Task prompt —
Give the records again, every one, exactly.

Task input —
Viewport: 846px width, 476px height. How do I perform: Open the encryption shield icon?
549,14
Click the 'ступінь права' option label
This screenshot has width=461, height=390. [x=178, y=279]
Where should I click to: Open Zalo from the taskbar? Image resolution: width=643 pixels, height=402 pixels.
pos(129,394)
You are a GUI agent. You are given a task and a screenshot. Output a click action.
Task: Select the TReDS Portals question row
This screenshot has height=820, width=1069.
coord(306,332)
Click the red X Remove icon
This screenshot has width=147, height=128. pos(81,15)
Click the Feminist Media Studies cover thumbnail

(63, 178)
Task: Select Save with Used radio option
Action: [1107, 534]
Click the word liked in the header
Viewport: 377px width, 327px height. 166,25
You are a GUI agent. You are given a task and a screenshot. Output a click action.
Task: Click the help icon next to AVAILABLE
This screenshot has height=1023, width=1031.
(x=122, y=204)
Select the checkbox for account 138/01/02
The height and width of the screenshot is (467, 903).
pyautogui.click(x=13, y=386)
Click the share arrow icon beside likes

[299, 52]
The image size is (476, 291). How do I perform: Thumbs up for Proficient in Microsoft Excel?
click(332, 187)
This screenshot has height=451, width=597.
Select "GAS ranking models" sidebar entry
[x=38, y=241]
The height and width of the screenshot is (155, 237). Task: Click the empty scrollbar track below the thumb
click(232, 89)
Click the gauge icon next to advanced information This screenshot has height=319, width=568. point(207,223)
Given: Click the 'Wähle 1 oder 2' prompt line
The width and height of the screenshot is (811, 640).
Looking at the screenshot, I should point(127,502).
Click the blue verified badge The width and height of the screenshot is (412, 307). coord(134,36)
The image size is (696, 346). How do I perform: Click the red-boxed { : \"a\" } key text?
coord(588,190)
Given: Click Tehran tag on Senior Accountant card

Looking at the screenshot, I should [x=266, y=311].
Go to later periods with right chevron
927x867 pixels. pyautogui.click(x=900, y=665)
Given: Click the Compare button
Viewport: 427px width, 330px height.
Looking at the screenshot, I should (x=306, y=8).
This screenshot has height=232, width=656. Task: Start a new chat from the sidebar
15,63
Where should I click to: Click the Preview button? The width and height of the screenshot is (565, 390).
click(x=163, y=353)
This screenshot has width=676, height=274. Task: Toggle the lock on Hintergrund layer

Reply —
Viewport: 846px width, 476px height. How do I perform: Open the encryption shield icon?
549,14
Click the 'ступінь права' option label
This screenshot has width=461, height=390. [x=178, y=279]
Where should I click to: Open Zalo from the taskbar? Image resolution: width=643 pixels, height=402 pixels.
pos(129,394)
You are a GUI agent. You are given a task and a screenshot. Output a click action.
Task: Select the TReDS Portals question row
This screenshot has height=820, width=1069.
coord(306,332)
Click the red X Remove icon
This screenshot has width=147, height=128. pos(81,15)
Click the Feminist Media Studies cover thumbnail

(63, 178)
Task: Select Save with Used radio option
Action: [1107, 534]
Click the word liked in the header
Viewport: 377px width, 327px height. 166,25
You are a GUI agent. You are given a task and a screenshot. Output a click action.
Task: Click the help icon next to AVAILABLE
This screenshot has height=1023, width=1031.
(x=122, y=204)
Select the checkbox for account 138/01/02
The height and width of the screenshot is (467, 903).
pyautogui.click(x=13, y=386)
Click the share arrow icon beside likes

[299, 52]
The image size is (476, 291). How do I perform: Thumbs up for Proficient in Microsoft Excel?
click(332, 187)
This screenshot has height=451, width=597.
Select "GAS ranking models" sidebar entry
[x=38, y=241]
The height and width of the screenshot is (155, 237). Task: Click the empty scrollbar track below the thumb
click(232, 89)
Click the gauge icon next to advanced information This screenshot has height=319, width=568. point(207,223)
Given: Click the 'Wähle 1 oder 2' prompt line
The width and height of the screenshot is (811, 640).
Looking at the screenshot, I should point(127,502).
Click the blue verified badge The width and height of the screenshot is (412, 307). coord(134,36)
The image size is (696, 346). How do I perform: Click the red-boxed { : \"a\" } key text?
coord(588,190)
Given: Click Tehran tag on Senior Accountant card

Looking at the screenshot, I should [x=266, y=311].
Go to later periods with right chevron
927x867 pixels. pyautogui.click(x=900, y=665)
Given: Click the Compare button
Viewport: 427px width, 330px height.
Looking at the screenshot, I should (x=306, y=8).
This screenshot has height=232, width=656. Task: Start a new chat from the sidebar
15,63
Where should I click to: Click the Preview button? The width and height of the screenshot is (565, 390).
click(x=163, y=353)
This screenshot has width=676, height=274. Task: Toggle the lock on Hintergrund layer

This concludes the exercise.